The Genetic Information Nondiscrimination Act of 2008 (GINA) protects the genetic privacy of the public, including research participants. The passage of GINA makes it illegal for health insurers or employers to request or require genetic information of an individual or of family members (and further prohibits the discriminatory use of such information).^[37] This protection does not extend to other forms of insurance such as life insurance.
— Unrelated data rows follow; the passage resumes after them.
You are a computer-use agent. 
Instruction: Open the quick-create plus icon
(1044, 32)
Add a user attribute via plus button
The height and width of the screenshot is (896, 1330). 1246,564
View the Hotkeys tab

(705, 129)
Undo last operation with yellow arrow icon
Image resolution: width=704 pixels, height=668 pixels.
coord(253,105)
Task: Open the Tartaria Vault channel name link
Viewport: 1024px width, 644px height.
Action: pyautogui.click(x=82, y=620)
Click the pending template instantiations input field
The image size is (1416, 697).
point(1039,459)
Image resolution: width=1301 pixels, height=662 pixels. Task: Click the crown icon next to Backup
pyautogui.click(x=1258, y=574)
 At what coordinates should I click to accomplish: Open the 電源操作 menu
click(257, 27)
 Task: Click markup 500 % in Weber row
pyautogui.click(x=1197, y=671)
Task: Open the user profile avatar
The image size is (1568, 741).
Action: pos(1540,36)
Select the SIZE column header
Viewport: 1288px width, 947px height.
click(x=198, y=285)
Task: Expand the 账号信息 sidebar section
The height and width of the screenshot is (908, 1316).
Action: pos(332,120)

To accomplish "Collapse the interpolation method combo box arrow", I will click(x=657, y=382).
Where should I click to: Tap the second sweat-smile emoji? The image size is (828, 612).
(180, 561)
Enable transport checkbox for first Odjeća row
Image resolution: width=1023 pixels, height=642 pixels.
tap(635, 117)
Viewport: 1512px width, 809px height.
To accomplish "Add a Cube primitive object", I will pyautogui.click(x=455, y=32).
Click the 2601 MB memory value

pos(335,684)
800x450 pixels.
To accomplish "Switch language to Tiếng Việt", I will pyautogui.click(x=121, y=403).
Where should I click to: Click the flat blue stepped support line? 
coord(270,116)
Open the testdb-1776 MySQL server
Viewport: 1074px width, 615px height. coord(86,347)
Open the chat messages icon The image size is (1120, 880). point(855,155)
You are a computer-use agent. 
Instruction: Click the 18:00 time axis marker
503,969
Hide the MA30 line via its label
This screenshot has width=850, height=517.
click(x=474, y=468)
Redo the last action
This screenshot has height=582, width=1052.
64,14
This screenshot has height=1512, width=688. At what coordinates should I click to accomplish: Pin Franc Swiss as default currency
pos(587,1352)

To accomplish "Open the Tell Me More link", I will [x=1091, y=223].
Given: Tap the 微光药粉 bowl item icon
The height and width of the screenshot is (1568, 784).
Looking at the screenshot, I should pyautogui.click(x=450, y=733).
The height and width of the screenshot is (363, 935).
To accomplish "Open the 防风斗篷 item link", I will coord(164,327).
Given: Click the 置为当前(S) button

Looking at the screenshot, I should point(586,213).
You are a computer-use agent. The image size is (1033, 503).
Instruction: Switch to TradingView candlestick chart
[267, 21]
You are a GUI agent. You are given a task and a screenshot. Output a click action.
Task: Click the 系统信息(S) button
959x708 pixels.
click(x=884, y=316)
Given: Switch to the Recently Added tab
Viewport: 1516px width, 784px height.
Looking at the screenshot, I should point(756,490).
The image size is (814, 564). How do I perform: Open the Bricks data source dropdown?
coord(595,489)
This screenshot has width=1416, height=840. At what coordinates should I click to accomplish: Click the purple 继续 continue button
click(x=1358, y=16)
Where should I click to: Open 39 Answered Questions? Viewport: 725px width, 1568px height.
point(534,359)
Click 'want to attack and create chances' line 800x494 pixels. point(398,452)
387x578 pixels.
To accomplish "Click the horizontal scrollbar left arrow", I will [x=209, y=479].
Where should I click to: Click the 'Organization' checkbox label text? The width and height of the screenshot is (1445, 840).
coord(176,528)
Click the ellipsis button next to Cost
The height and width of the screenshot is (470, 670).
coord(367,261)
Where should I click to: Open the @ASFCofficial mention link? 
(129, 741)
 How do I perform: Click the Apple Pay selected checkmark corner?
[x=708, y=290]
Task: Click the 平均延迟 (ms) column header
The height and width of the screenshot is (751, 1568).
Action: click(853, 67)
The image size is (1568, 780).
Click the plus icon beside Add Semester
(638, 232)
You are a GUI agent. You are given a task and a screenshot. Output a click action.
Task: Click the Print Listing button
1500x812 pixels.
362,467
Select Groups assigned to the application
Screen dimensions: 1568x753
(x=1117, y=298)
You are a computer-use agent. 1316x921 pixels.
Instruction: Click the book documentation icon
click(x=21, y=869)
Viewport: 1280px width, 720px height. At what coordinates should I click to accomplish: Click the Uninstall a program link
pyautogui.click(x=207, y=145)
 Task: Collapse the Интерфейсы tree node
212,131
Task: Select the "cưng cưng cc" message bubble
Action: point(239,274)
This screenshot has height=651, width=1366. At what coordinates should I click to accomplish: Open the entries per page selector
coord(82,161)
The Health Insurance Portability and Accountability Act of 1996 (HIPAA) also provides some genetic privacy protections. HIPAA defines health information to include genetic information,^[38] which places restrictions on who health providers can share the information with.^[39]

State Regulation

Three kinds of laws are frequently associated with genetic privacy: those relating to informed consent and property rights, those preventing insurance discrimination, and those prohibiting employment discrimination.^[40] ^[41] According to the National Human Genome Research Institute, forty-one states have enacted genetic privacy laws as of January 2020. However, those privacy laws vary in the scope of protection offered; while some laws "apply broadly to any person" others apply "narrowly to certain entities such as insurers, employers, or researchers."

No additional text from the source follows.